• _Assigned task_: Check every line below for the word "announcement" and copy the ones that have it.

• _Exercise data_:
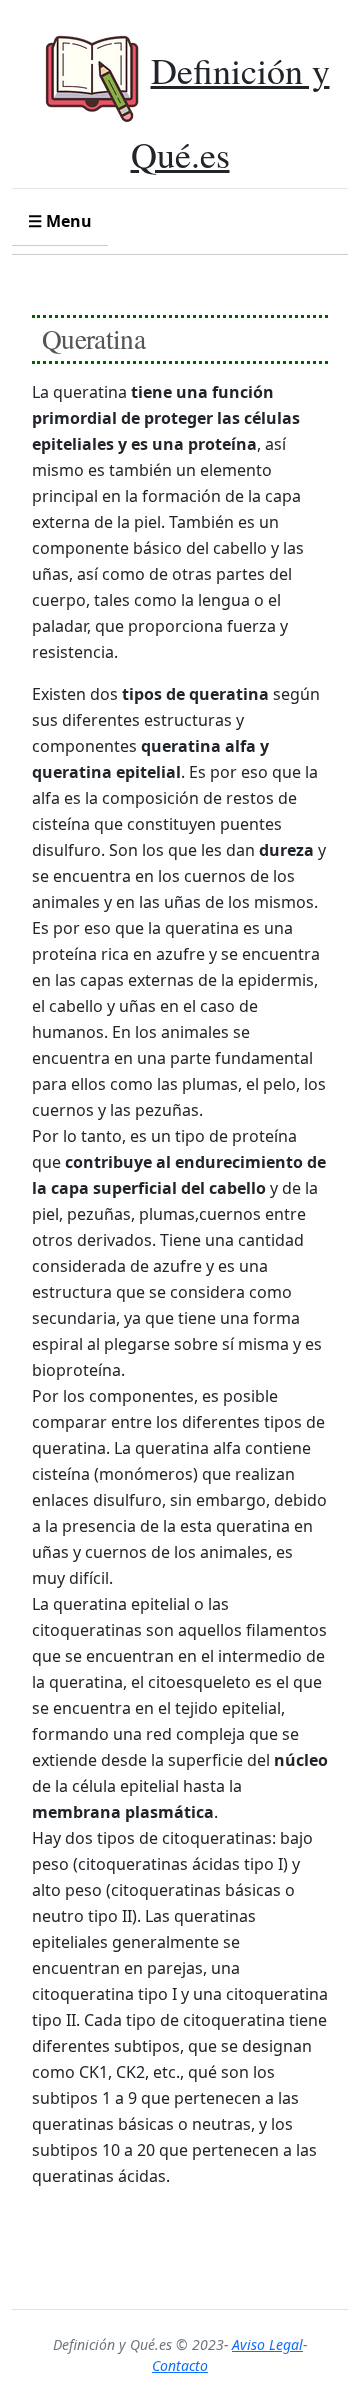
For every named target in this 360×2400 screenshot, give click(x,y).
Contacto (180, 2365)
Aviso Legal (267, 2344)
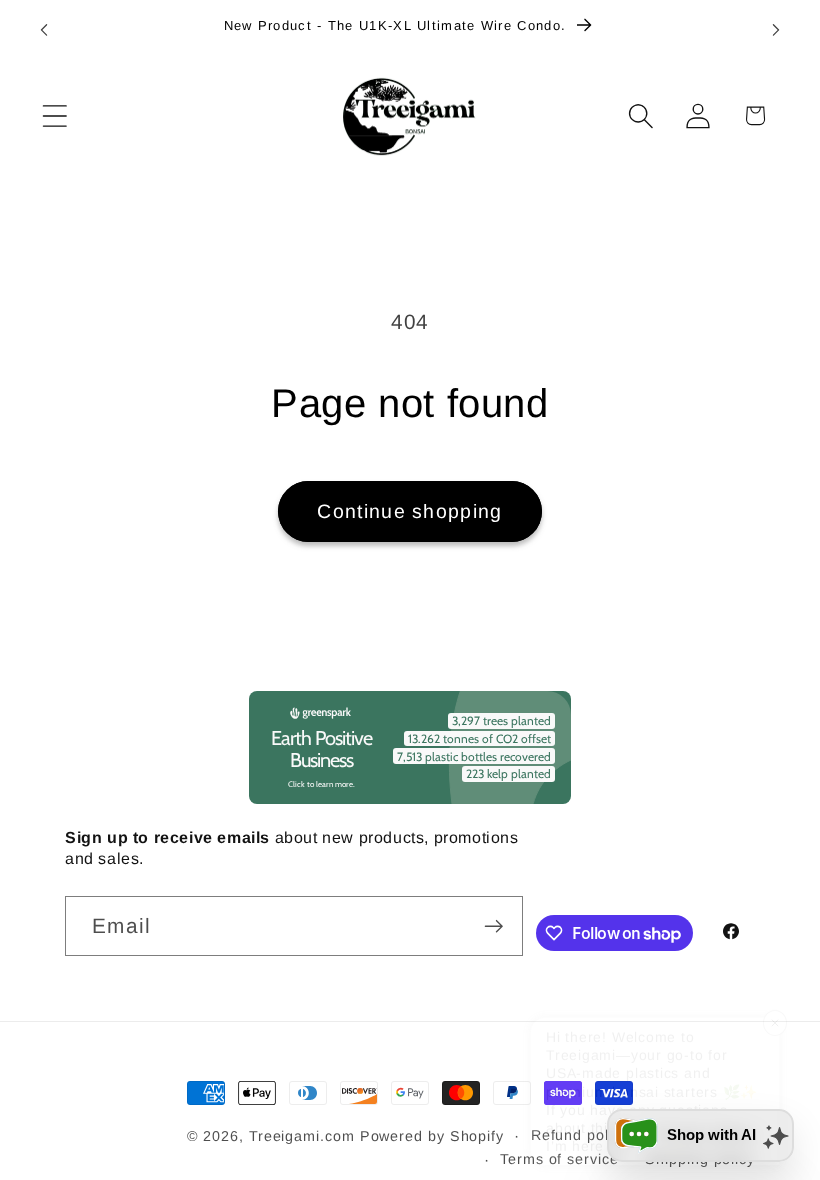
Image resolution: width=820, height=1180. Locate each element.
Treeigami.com (302, 1136)
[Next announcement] (776, 30)
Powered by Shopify (432, 1136)
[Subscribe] (493, 926)
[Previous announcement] (44, 30)
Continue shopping (409, 511)
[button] (54, 115)
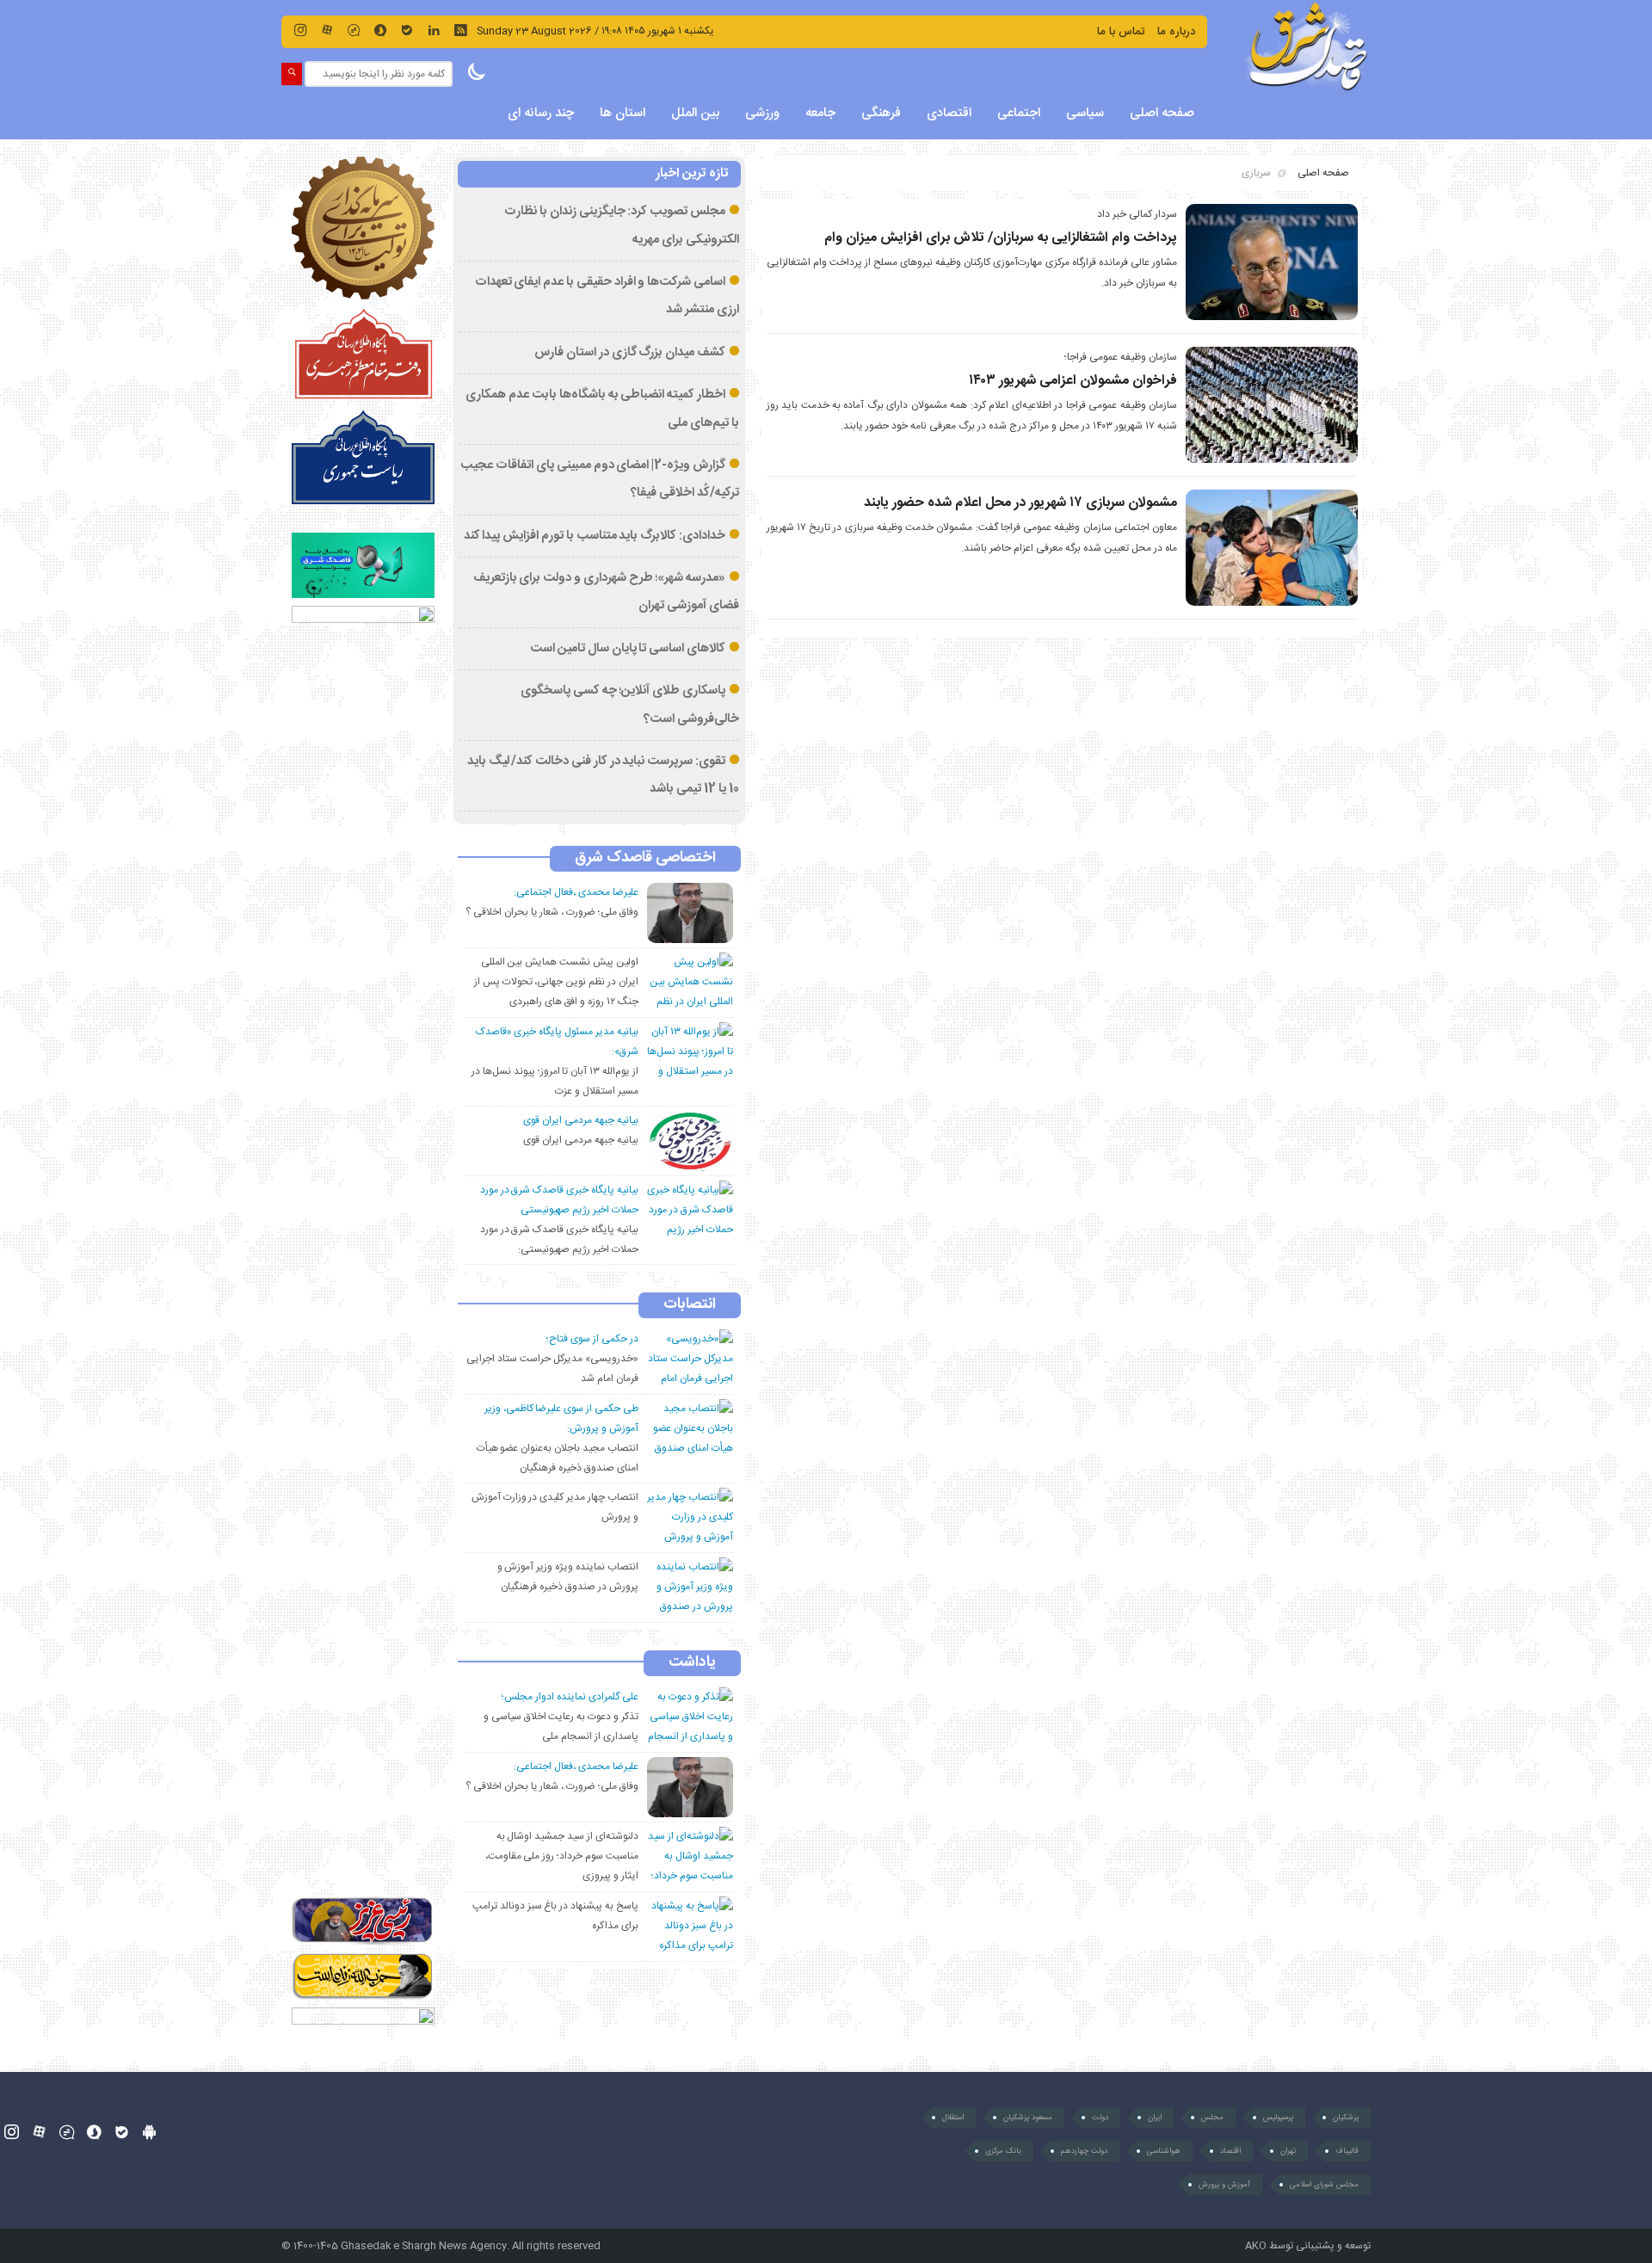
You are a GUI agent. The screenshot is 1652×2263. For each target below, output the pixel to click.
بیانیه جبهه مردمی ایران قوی (580, 1140)
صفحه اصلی (1162, 113)
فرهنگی (881, 113)
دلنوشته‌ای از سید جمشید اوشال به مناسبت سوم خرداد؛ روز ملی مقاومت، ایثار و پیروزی (561, 1856)
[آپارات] (326, 30)
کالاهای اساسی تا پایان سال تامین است (627, 648)
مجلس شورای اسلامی (1324, 2185)
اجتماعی (1018, 113)
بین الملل (695, 113)
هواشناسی (1163, 2151)
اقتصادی (949, 113)
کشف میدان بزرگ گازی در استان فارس (629, 352)
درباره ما (1176, 31)
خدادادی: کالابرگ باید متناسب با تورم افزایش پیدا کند (594, 536)
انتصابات (689, 1305)
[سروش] (380, 30)
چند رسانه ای (541, 113)
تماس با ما (1121, 31)
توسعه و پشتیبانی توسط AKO (1308, 2245)
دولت (1100, 2118)
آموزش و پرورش (1224, 2185)
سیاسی (1085, 113)
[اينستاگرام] (300, 30)
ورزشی (762, 113)
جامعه (820, 113)
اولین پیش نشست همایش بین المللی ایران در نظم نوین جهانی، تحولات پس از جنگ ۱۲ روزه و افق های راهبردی (556, 981)
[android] (149, 2131)
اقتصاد (1230, 2151)
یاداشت (692, 1663)
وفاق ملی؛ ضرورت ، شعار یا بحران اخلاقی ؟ (551, 912)
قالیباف (1347, 2151)
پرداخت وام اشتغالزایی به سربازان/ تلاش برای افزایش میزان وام (1000, 238)
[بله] (407, 30)
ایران (1155, 2118)
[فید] (460, 30)
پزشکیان (1346, 2118)
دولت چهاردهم (1084, 2151)
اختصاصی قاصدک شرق (645, 859)
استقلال (953, 2118)
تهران (1288, 2151)
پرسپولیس (1278, 2118)
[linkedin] (433, 30)
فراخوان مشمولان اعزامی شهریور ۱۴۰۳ (1073, 380)
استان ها (622, 113)
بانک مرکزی (1003, 2151)
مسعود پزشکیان (1027, 2118)
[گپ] (353, 30)
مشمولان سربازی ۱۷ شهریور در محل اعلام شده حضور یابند (1020, 503)
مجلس (1212, 2118)
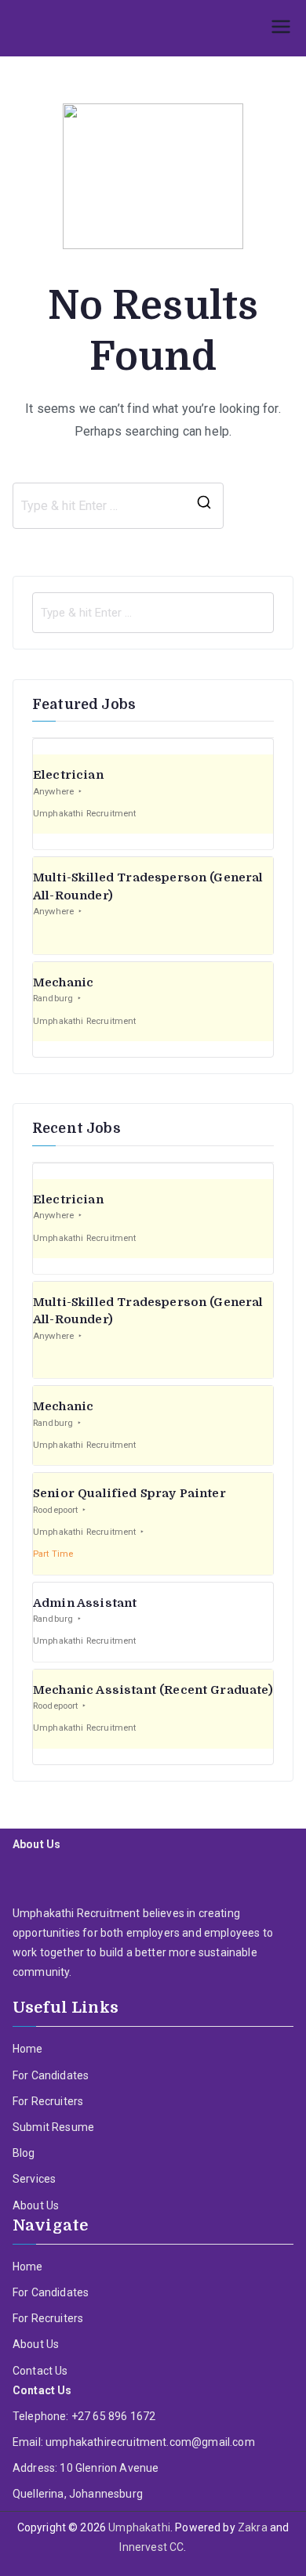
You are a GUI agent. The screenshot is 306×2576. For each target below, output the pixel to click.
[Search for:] (153, 612)
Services (34, 2179)
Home (28, 2048)
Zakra (253, 2527)
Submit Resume (53, 2127)
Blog (24, 2153)
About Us (36, 2205)
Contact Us (40, 2370)
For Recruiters (48, 2101)
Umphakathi (139, 2527)
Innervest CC (151, 2547)
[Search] (204, 506)
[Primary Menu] (280, 28)
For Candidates (51, 2075)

• _Problem solution_:
[Next announcement] (776, 30)
[Previous announcement] (44, 30)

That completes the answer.